Proving to the public – and the government – that this yachting event is a profitable exercise and not a decadent extreme will be its most important legacy, because it will demonstrate just how much Ireland's ports and harbours can contribute to economic growth.
By June 6 the music, the craic and festivities will have sailed away so Irish sailing needs to concentrate on taking all it can from the largest state investment in sailing ever made.
The Green Dragon has so far generated 15 million Euros worth of global media coverage, a figure ahead of all the other competing teams. 10,000 school children will get a change to go on board the boat in Galway docks as part of the biggest free festival ever staged here. The fact the celebrations are based around sailing will be a major boost to the sport.
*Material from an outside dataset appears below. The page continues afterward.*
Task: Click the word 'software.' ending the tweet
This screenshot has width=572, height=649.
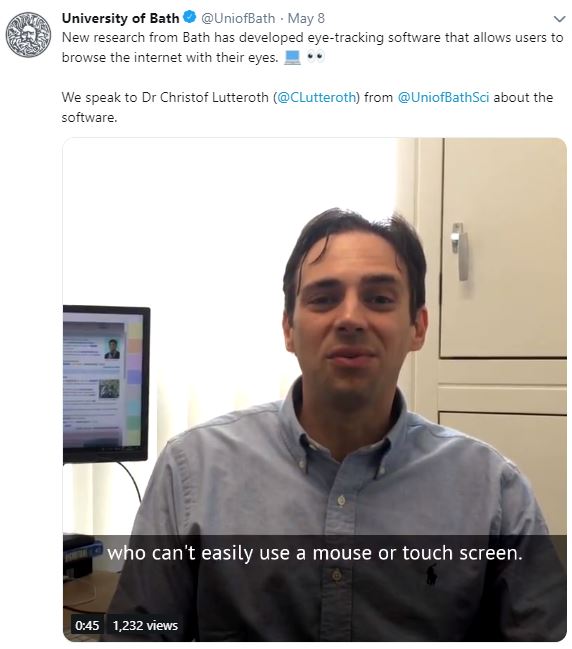Action: click(x=89, y=118)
The expertise that is expected to produce tourism revenues of 43 million Euro is vital not just to Galway, but to all Irish coastal towns because it offers employment possibilities at each one of this country’s 900 harbours.
Specialist skills have been gained in putting two race entries into the race and in organising the Galway stop-over. We must capture this knowledge before it, quite literally, sails off to distant shores. The knowledge must be shared not just among a small bunch of professionals sailors for whom the race has already been valuable but to a wider audience who can be motivated for future projects.
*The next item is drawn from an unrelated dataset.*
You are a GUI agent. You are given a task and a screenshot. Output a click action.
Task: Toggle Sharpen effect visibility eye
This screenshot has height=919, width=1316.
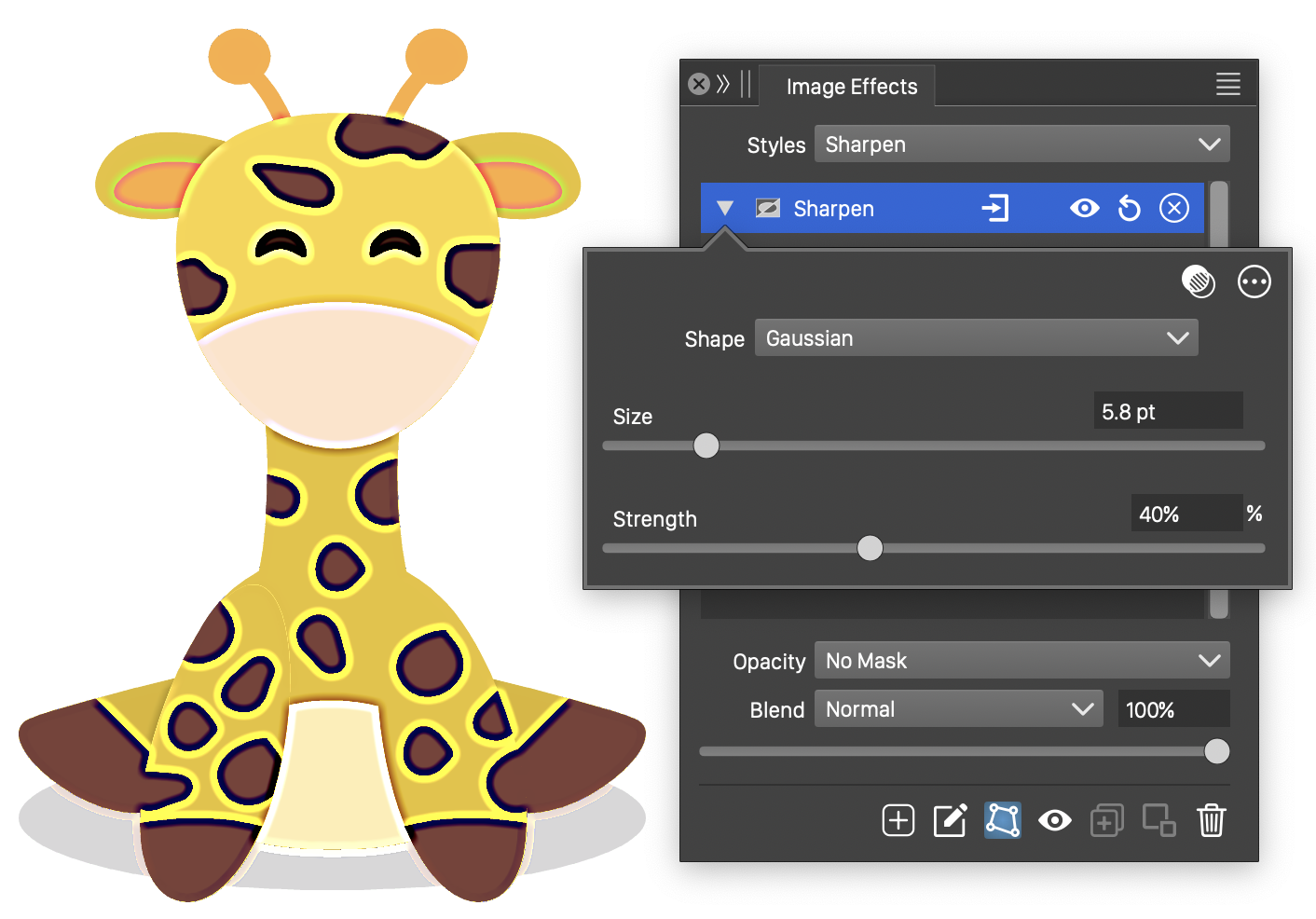(1084, 208)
Immediately after the event, one of the biggest participant sporting events in the country kicks off on the east coast. The Galway focus will be on eight boats but Volvo Dun Laoghaire Regatta will have a fleet of 500 and 3,500 sailors afloat on Dublin Bay from July 9. It’s an indication of the size – and the potential - of the domestic sailing scene here. Racing will be provided in 25 classes and, with a steady influx of visitors from across the Irish sea area, it could be worth up to 10 million Euro to the local economy.
These are all positive reasons why the government needs to look more closely at our coastline as a means of providing employment. Irish sailing is punching above its weight, generating 50 million euro in tourism revenues this year from these two events alone. Sailing is a unique model because it combines mass spectator appeal with a thriving
domestic scene and, in this climate, that’s a miracle from the sea.
This is especially so because the sport is doing this against the odds. How can Ireland hope to exploit such high yield tourism without basic marine infrastructure, such as berths for boats? There are more berths in north Wales, for example, than there are around our entire coast.
Take Galway for instance, it took the arrival of the Volvo 70 fleet to prompt a 25 berth marina there. Sail away from this modest pontoon and there is only two other facilities on the entire western seaboard, Ireland's beautiful but very inaccessible 300 mile stretch of
Coast.
Spokesmen for our sport can help by making make sound bytes for exploring a set of marine projects. For example think of the Dell Plant in Limerick, the cost to the exchequer of each of those 1,000 or so jobs and the ease with
which they left Ireland. For a similar investment we could have developed 1,000 marine leisure jobs that would stick to Ireland like limpets because this is where their natural advantage would exist.
These employers would be in activity tourism and niche manufacturing and services but not in old style hunter/gatherer lifestyles i.e. inshore or sea fishing. Some of the projects would bring balanced regional development to the Atlantic coast.
For example, a small sailmaking firm was set up in Crosshaven in 1974. It's still there and it’s a thriving small business that designs and exports sails all over the world. Government agencies would do well to engage with boating organisations to make more of this happen. The Irish may not be leading the round the world race, but there are plenty of victories to be had on our shoreline.